The Story
Why it exists.
The beginning
Esotico Assoluto, Exotic Absolute, began with a question of appetite. Arturetto Landi grew up in Lerici, a small coastal town in Liguria, where his mother ran the kitchen with the particular insistence of an Italian mum who believed her husband, a professional chef, still wasn't good enough to cook for family. Young Arturetto sat at the big table watching her prepare the village's annual dessert for San Giovanni Battista Decollato on August 29th: Torta di Riso dolce alla Ligure, a sweet rice cake made of rice, milk, butter, eggs, sugar, vanilla beans, and lemon peel. He spent joyful hours in that kitchen, and decades later, he wanted to bottle what he tasted there, not a single note, but the feeling of sweetness arriving, warm and certain, from someone who loved you enough to cook.

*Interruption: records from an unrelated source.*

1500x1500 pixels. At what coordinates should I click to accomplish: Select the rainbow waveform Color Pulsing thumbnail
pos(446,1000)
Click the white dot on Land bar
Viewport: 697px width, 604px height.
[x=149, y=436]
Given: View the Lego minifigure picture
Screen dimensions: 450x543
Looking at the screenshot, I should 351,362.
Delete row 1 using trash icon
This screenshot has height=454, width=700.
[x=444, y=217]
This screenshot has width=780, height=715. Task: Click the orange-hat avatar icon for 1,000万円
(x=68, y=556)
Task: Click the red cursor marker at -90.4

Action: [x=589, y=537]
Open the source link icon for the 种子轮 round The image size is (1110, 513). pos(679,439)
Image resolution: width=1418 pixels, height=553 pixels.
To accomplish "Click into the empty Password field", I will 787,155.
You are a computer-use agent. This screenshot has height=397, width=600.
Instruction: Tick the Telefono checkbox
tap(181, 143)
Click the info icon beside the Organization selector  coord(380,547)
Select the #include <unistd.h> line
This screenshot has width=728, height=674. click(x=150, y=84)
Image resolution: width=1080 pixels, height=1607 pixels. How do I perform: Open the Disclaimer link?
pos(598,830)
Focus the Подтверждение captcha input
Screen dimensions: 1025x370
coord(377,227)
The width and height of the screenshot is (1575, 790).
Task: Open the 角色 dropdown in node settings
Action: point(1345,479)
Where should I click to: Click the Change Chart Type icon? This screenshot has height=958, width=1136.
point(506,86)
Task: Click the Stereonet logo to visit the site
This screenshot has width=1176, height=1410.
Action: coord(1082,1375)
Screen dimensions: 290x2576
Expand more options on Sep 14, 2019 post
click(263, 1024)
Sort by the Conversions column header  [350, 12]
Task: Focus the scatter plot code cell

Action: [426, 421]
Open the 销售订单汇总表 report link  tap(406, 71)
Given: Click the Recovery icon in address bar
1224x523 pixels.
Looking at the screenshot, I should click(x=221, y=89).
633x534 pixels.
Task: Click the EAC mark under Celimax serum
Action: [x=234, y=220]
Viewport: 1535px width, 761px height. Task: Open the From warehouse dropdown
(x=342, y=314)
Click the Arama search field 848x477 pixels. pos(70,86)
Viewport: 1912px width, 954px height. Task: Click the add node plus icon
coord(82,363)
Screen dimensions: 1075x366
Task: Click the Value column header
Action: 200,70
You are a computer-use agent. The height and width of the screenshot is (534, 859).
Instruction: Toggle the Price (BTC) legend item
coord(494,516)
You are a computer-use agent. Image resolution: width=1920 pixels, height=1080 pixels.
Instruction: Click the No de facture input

The challenge: translate an edible memory into something that wears on skin, not in a dish. Landi's solution was to combine the sweet, milky, lemon-vanilla complex from that rice cake with a tropical fruit accord, passion fruit, mango, papaya, that hits the nose with the same immediacy as biting into ripe fruit. The white florals (tuberose, jasmine, gardenia) provide the flesh, the body, the thing that makes the sweetness feel luxurious rather than cartoonish. Balsams at the base extend the warmth. The result smells like dessert, but sophisticated enough to wear to dinner.
The evolution
The opening arrives like a fruit market at noon, passion fruit, mango, and papaya hit simultaneously with no apology. It's sweet, it's loud, it's immediate. Gardenia softens the edges slightly, mint provides a brief coolness, and then you exist inside a tropical bowl that's almost aggressive in its sweetness. Then the florals begin their takeover. Tuberose and jasmine emerge slowly, taking space from the fruit, their creamy white presence becoming the new dominant character. The heart phase is where this fragrance earns its reputation, that intense, meaty, slightly indolic white floral that reviewers keep mentioning. It smells expensive. It smells like warmth. Then the base arrives: vanilla and tonka bean carrying the sweetness forward, balsams adding depth and a faint resinous quality that keeps the whole thing from becoming cloying. Vetiver and white musk settle close to skin.
Cultural impact
Tropical exotic fragrances have long captured the Western imagination, representing escape, luxury, and far-flung destinations. Art Landi, working from his Tuscan workshop, channels this wanderlust through carefully sourced exotic materials, transforming them into wearable Mediterranean interpretations. The use of tropical fruits like passion fruit and papaya reflects a broader cultural fascination with globalization of ingredients and cross-continental perfumery techniques. Such scents occupy a unique space between seasonal summer offerings and year-round tropical fantasies, appealing to wearers seeking sensory escape regardless of climate.